Opinion
March 1, 1999
Appeal from the Supreme Court, Westchester County (Donovan, J.).
Ordered that the order is reversed, on the law, with costs, the motion is granted, and the complaint is dismissed.
Where the defendant has established its entitlement to summary judgment as a matter of law in a slip and fall case involving debris on a supermarket floor, "the plaintiff must demonstrate that the defendant either created the allegedly dangerous condition [that caused the accident] or had actual or constructive notice of it" ( Panzella v. Shop Rite Supermarkets, 238 A.D.2d 490; see also, Piacquadio v. Recine Realty Corp., 84 N.Y.2d 967; Wauters v. Shop Rite, 244 A.D.2d 404; Gass v. Inserra Supermarkets, 243 A.D.2d 609; Palestrini v. New York City Health Hosps. Corp., 208 A.D.2d 818; Kaufman v. Man-Dell Food Stores, 203 A.D.2d 532). Moreover, "[t]o constitute constructive notice, a defect must be visible and apparent and it must exist for a sufficient length of time prior to the accident to permit [the] defendant's employees to discover and remedy it" ( Gordon v. American Museum of Natural History, 67 N.Y.2d 836, 837; Negri v. Stop Shop, 65 N.Y.2d 625; Wauters v. Shop Rite, supra; Katsons v. Waldbaum, Inc., 241 A.D.2d 511, 512; Markowitz v. Supermarkets Gen. Corp., 237 A.D.2d 493, 494).
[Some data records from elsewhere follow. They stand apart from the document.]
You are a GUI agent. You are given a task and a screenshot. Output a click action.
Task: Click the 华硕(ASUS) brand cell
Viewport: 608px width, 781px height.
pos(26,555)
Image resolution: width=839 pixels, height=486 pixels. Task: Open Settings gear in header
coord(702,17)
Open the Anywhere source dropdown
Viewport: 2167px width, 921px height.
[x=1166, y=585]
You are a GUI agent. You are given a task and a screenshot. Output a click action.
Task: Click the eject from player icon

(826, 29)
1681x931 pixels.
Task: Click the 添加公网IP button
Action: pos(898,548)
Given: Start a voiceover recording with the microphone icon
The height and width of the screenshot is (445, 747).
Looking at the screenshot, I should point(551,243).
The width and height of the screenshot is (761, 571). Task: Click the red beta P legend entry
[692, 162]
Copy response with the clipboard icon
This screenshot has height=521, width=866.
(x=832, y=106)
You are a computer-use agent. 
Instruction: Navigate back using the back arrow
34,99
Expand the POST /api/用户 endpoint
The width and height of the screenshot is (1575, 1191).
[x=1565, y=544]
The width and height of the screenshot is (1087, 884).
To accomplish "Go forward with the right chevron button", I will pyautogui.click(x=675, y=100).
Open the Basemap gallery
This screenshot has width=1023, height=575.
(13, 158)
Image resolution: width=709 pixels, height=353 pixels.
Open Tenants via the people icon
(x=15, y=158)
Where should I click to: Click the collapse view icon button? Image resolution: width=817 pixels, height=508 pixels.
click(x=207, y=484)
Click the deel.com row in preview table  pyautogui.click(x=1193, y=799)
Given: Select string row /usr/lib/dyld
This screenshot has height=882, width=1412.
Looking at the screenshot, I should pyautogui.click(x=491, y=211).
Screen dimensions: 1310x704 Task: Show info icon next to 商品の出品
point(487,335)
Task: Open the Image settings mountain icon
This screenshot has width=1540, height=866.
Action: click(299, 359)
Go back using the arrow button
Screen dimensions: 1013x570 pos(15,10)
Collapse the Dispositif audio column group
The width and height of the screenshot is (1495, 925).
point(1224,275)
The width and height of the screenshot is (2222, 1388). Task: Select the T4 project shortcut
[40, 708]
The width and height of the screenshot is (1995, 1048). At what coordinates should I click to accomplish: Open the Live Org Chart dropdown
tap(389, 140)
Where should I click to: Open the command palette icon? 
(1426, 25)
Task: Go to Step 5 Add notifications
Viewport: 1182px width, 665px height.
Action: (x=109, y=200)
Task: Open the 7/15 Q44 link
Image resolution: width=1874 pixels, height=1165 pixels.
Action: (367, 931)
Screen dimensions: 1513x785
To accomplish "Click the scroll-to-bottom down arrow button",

Here, the plaintiffs submissions failed to establish the existence of material issues of fact with respect to her claim that the substance on the floor of the defendant's supermarket existed for a sufficient length of time prior to the accident in order to have permitted the defendant's employees to discover and remove it ( see, Palestrini v. New York City Health Hosps. Corp., supra; Wauters v. Shop Rite, supra; Markowitz v. Supermarkets Gen. Corp., supra).
Miller, J. P., Thompson, Friedmann and Florio, JJ., concur.